-- Records to process follows --

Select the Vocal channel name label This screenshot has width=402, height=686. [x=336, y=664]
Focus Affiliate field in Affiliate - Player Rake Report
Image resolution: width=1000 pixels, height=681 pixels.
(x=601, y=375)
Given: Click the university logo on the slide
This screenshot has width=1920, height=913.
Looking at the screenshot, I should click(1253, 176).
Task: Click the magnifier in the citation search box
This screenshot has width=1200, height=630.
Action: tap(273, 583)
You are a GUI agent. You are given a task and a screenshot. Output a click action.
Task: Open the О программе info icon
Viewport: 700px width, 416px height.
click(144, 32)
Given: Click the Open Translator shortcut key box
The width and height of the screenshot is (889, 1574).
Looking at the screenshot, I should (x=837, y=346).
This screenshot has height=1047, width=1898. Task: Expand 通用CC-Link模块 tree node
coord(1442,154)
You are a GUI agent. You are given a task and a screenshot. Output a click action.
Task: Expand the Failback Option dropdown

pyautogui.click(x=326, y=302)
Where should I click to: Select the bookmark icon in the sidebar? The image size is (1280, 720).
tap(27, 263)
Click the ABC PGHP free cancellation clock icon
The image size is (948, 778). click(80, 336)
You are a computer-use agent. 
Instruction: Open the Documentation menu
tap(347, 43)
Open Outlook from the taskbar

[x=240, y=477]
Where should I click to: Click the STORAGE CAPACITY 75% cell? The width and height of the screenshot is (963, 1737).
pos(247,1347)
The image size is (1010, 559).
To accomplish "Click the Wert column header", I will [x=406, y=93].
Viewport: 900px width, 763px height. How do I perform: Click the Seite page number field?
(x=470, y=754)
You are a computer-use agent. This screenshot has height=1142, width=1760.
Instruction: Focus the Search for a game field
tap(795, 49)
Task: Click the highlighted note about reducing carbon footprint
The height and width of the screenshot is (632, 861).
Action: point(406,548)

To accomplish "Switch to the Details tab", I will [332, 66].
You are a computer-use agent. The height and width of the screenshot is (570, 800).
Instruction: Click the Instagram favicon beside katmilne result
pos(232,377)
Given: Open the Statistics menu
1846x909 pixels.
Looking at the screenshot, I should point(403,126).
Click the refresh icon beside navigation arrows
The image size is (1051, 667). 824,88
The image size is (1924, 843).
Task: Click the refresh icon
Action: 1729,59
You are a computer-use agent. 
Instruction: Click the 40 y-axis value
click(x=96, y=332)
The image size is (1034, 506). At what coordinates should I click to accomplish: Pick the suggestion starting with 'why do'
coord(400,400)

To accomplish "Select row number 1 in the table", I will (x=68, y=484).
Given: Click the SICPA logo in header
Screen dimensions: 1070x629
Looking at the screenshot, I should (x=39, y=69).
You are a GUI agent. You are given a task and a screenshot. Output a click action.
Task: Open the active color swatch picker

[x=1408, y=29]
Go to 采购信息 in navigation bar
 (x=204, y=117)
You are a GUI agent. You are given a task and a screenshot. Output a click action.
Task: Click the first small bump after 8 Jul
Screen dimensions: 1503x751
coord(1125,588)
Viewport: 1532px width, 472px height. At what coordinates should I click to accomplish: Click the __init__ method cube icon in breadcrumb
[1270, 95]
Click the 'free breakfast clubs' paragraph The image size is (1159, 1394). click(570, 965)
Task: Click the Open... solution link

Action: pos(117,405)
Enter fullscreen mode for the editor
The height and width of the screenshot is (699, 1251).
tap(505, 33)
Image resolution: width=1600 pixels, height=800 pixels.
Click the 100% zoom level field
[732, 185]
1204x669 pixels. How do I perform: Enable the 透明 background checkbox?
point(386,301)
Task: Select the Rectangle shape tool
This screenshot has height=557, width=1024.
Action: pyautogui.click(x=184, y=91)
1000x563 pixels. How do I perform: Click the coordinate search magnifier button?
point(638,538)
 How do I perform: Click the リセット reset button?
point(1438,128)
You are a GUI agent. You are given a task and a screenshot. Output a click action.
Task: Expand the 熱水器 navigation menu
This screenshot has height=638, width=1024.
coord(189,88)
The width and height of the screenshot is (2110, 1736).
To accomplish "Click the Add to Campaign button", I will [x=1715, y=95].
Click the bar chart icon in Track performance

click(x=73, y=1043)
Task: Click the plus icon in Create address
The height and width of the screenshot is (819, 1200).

-- Records to process concluded --

• [Your objective] Wherever a line of the data above contains "computer", copy that line.

• [Response box]
You are a computer-use agent. 
You are a computer-use agent. This screenshot has height=1142, width=1760.
You are a computer-use agent. The height and width of the screenshot is (570, 800).
You are a computer-use agent. 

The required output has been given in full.